The paper you mention is important for 2 reasons:
- It shows that there is no asynchronous deterministic consensus algorithm that tolerates even a single crash fault. Note that in the synchronous setting,there is a deterministic algorithm that terminates in $f+1$ rounds when $\le f$ processes crash.
- It introduces bivalence and univalence of configurations (*), which are used in many lower bounds and impossibility proofs later on.
Applications
One important application of the consensus problem is the election of a coordinator or leader in a fault-tolerant environment for initiating some global action. A consensus algorithm allows you to do this on-the-fly, without fixing a "supernode" in advance (which would introduce a single point of failure).
Another application is maintaining consistency in a distributed network: Suppose that you have different sensor nodes monitoring the same environment. In the case where some of these sensor nodes crash (or even start sending corrupted data due to a hardware fault), a consensus protocol ensures robustness against such faults.

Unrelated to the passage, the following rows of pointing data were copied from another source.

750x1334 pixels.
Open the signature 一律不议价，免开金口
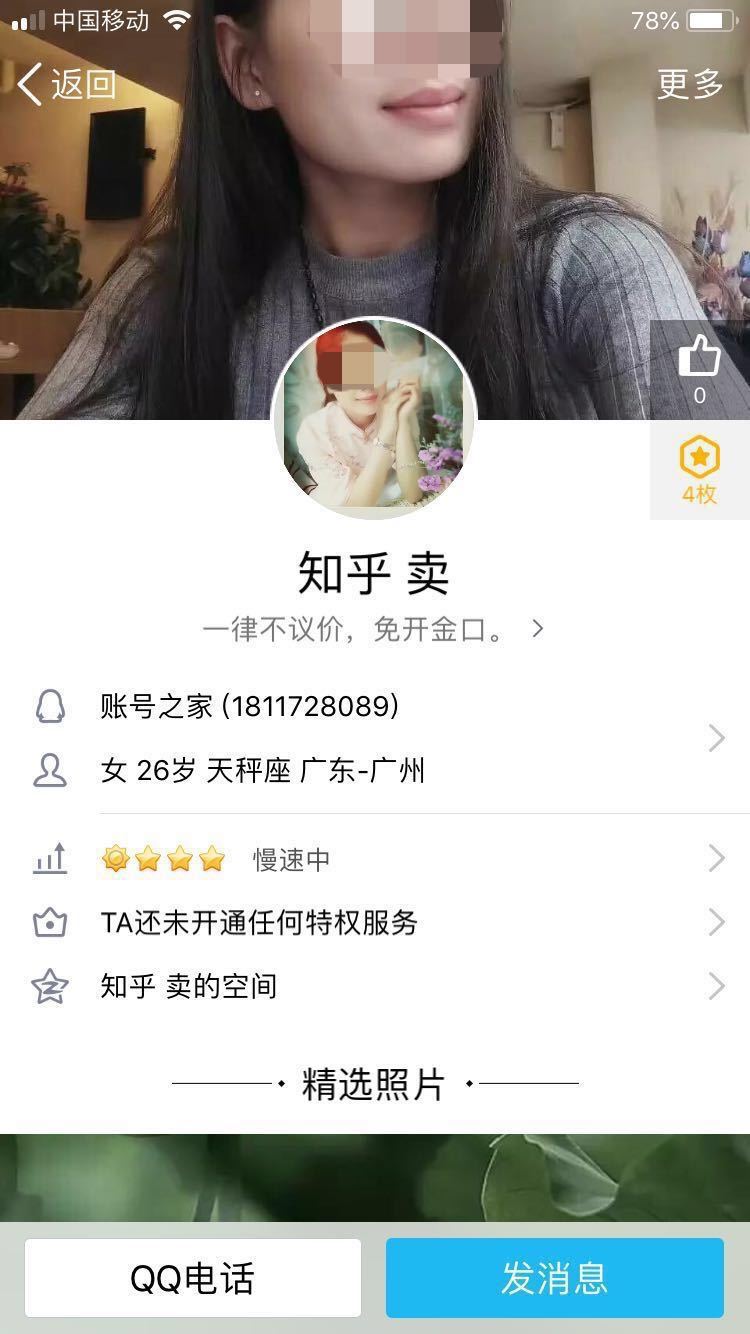(x=372, y=629)
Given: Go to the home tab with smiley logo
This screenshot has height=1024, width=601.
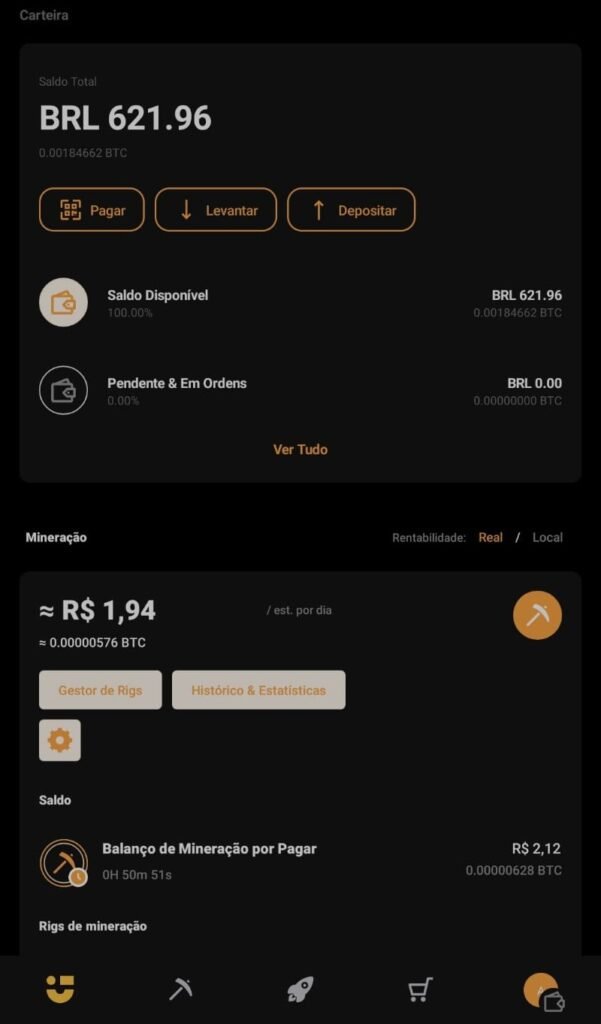Looking at the screenshot, I should tap(60, 990).
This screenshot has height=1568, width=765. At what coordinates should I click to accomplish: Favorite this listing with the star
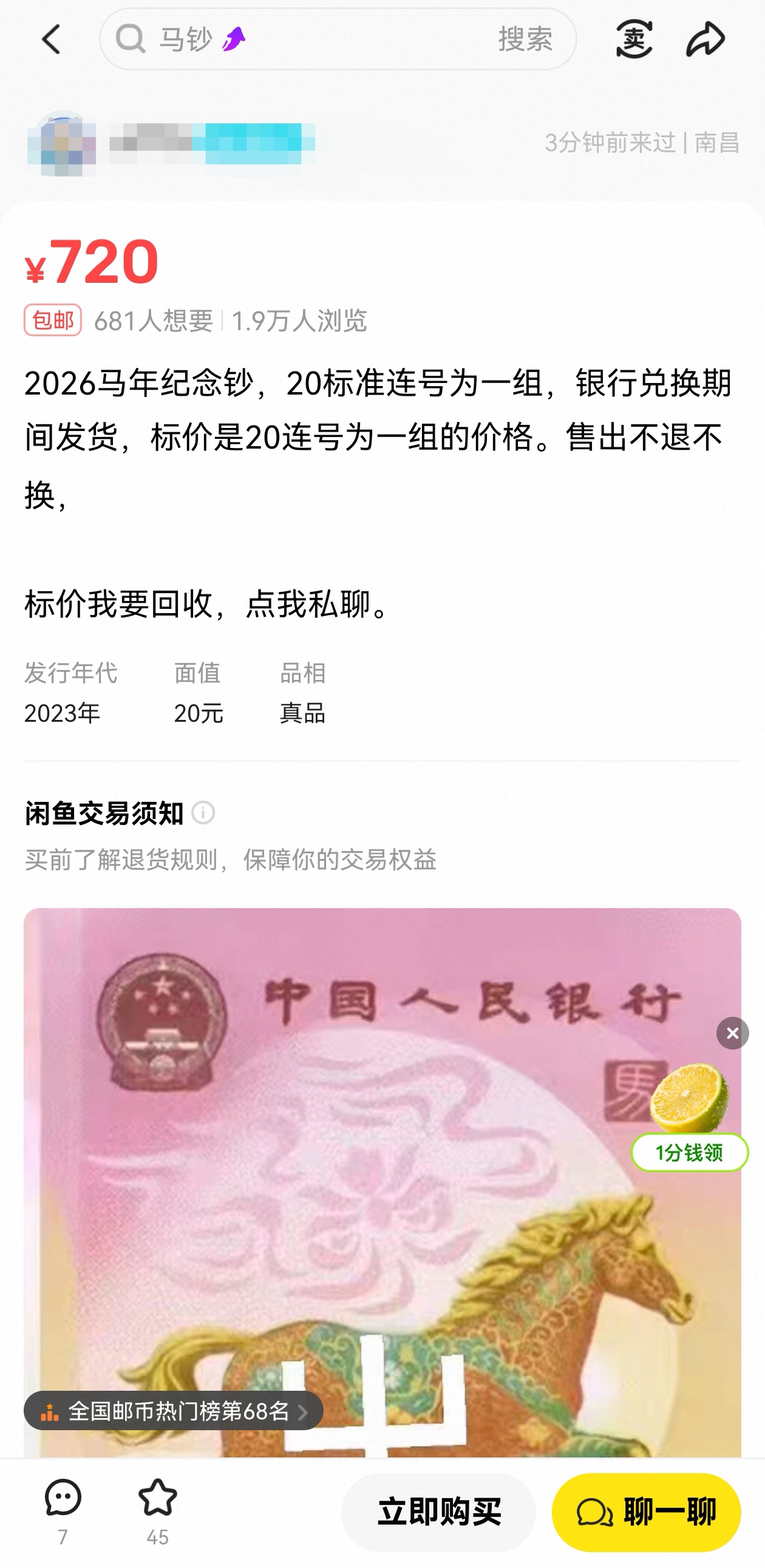(x=158, y=1511)
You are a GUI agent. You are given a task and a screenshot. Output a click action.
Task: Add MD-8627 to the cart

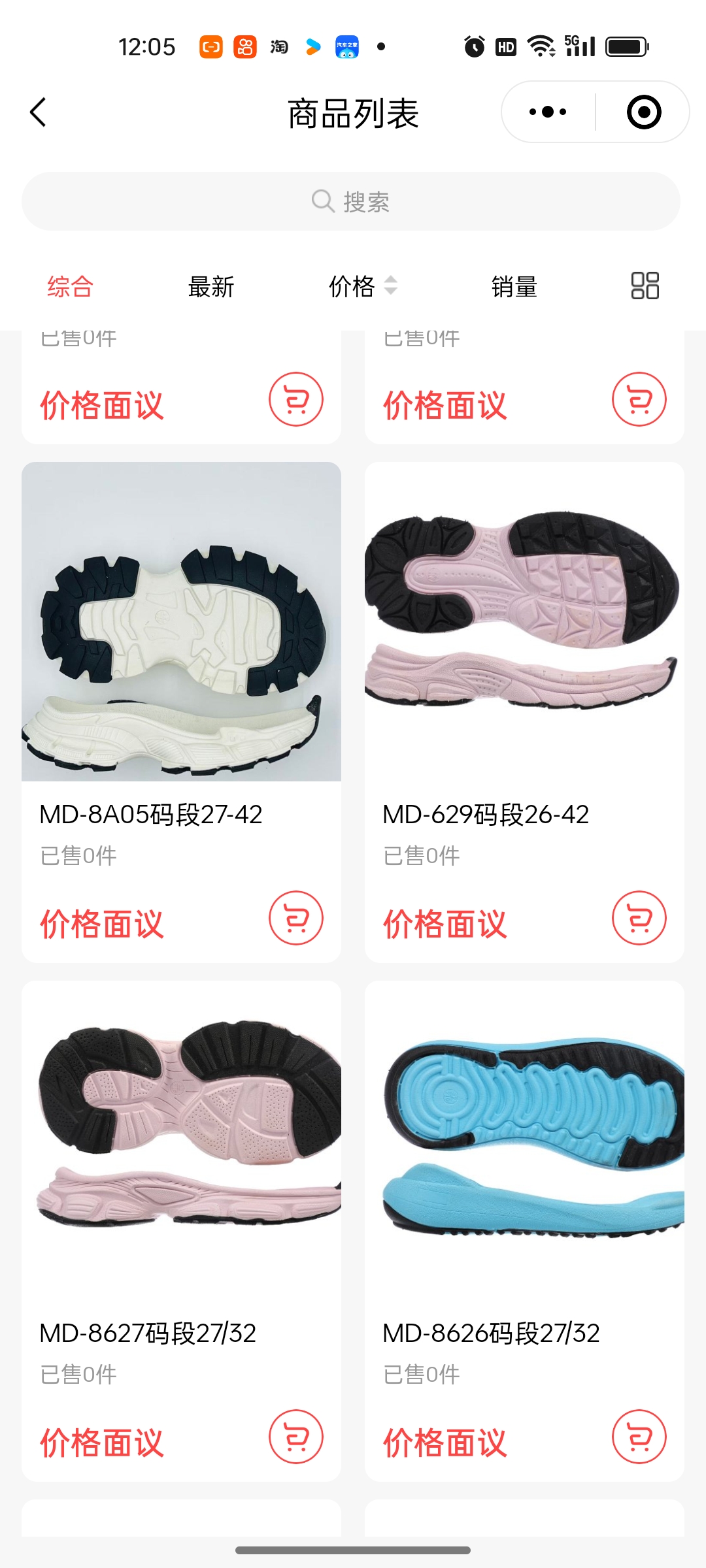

(*) A run of a distributed algorithm is a sequence of configurations. A configuration is a vector of the local states of the processes. Each process executes a deterministic state machine. Any correct consensus algorithm must eventually reach a configuration where every process has decided (irrevocably) on the same input value. A configuration $C$ is $1$-valent if, no matter what the adversary does, all possible extensions of $C$ lead to a decision value of $1$. Analogously, we can define $0$-valency. A configuration $C$ is bivalent if both decisions are reachable from $C$ (which one of the two is reached depends on the adversary). Clearly, no process can have decided in a bivalent configuration $C$, as otherwise we get a contradiction to agreement! So if we can construct an infinite sequence of such bivalent configurations, we have shown that there is no consensus algorithm in this setting.